Chodzi mi o ten ludzki odruch wredności xD
/A jakie mógłby sobie robić ładne selfie!
/Mało biedny Steve się nacierpiał? Chcesz go zgnębić jeszcze bardziej, ciągnąc go na zakupy? Zwłaszcza, że miałby kupić coś dla takiego milutkiego i nigdy, ale to nigdy nie narzekającego słoneczka jakim jest Buckyś? Co on ci zrobił :P?
/No wiem, wiem. Ale Bucky'ego nie ma, więc ktoś musi za niego wszystko przeinaczać, prawda?
S: Swann nie może albo Wanda ulżyć mu we wspomnieniach? T'Chaka mógł być po prostu w cudzysłowie "zacofany" i wierzyć w jakiś zabobon, że obcych się nie wpuszcza.. Trzeba być czujnym.
 Swann to technopatka, więc nie ma wpływu na ludzi. No, poza Bucky'm, ale tutaj w grę wchodzą te całe czipy, które ma w głowie. Dlatego nie miałaby żadnego wpływu na Scotta. A Wanda... Cóż, po prostu lepiej, by nie zabierała się za to, gdy sama ma problemy. Mogłaby tylko zaszkodzić.
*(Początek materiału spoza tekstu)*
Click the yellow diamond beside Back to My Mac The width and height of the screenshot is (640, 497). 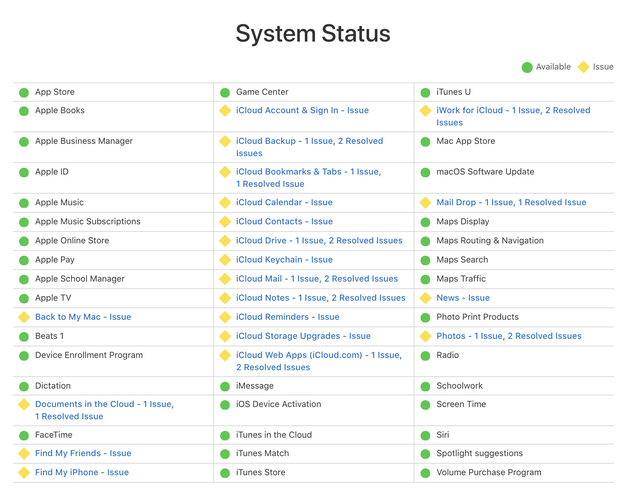[24, 318]
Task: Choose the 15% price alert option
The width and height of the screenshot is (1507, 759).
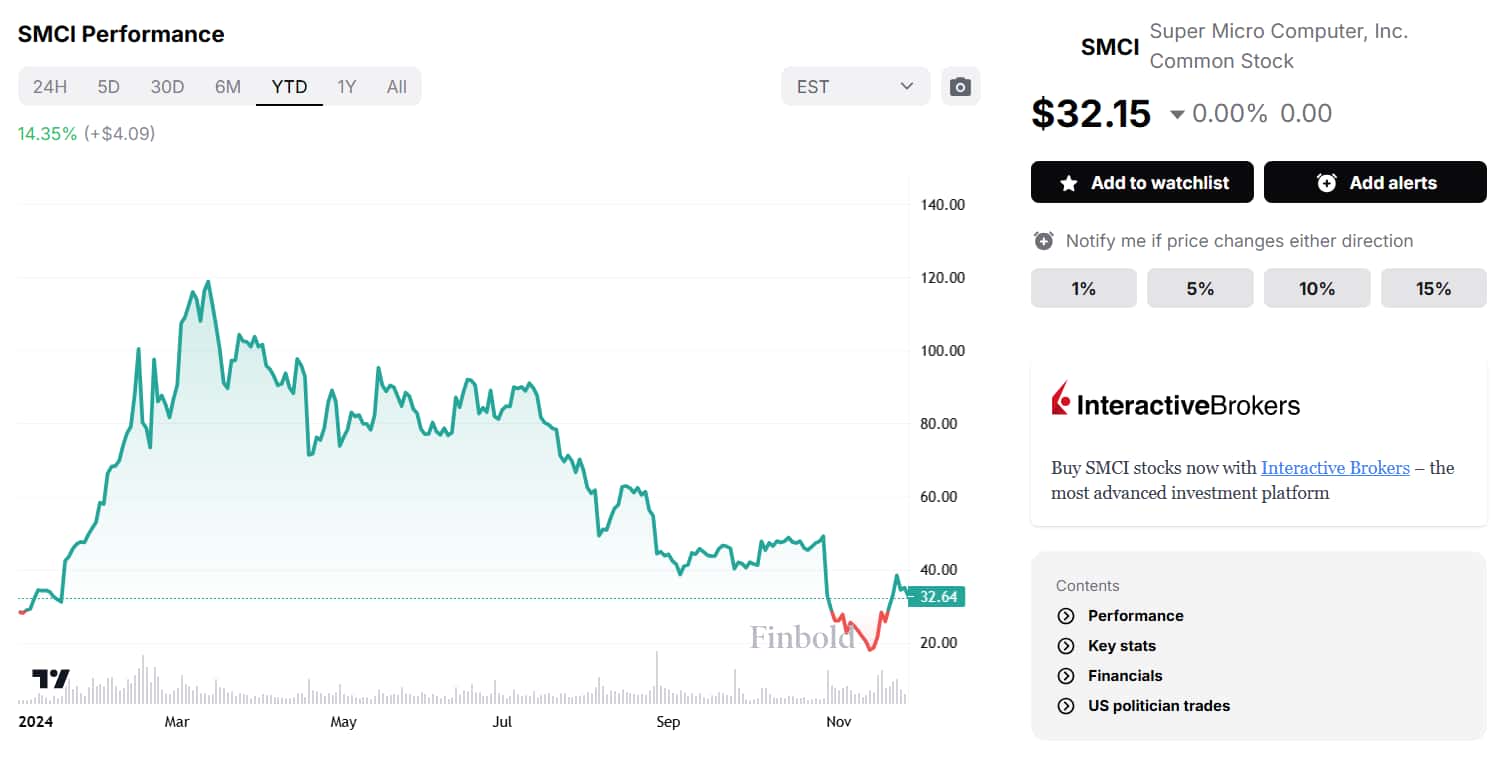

/Wakanda do niedawna była krajem, w którym panował niemal całkowity izolacjonizm, nie wpuszczano tutaj obcych, dbano o to, by jak najmniej było wiadomo o tym, co się tutaj dzieje. Dopiero niedawno zaczęło się to zmieniać i można powiedzieć, że T'Challa wywołał niemałą rewolucję, wpuszczając nas tutaj. 
W: Rodzine Clinta przekazaliście wiadomość? Zmieniło na?
/Tak, wiedzą. Sam... Sam postanowił się tym zająć
/I... Nie wiem. Czuję, że to zmieniło w niej wszystko, ale nie wiem czym... to jest.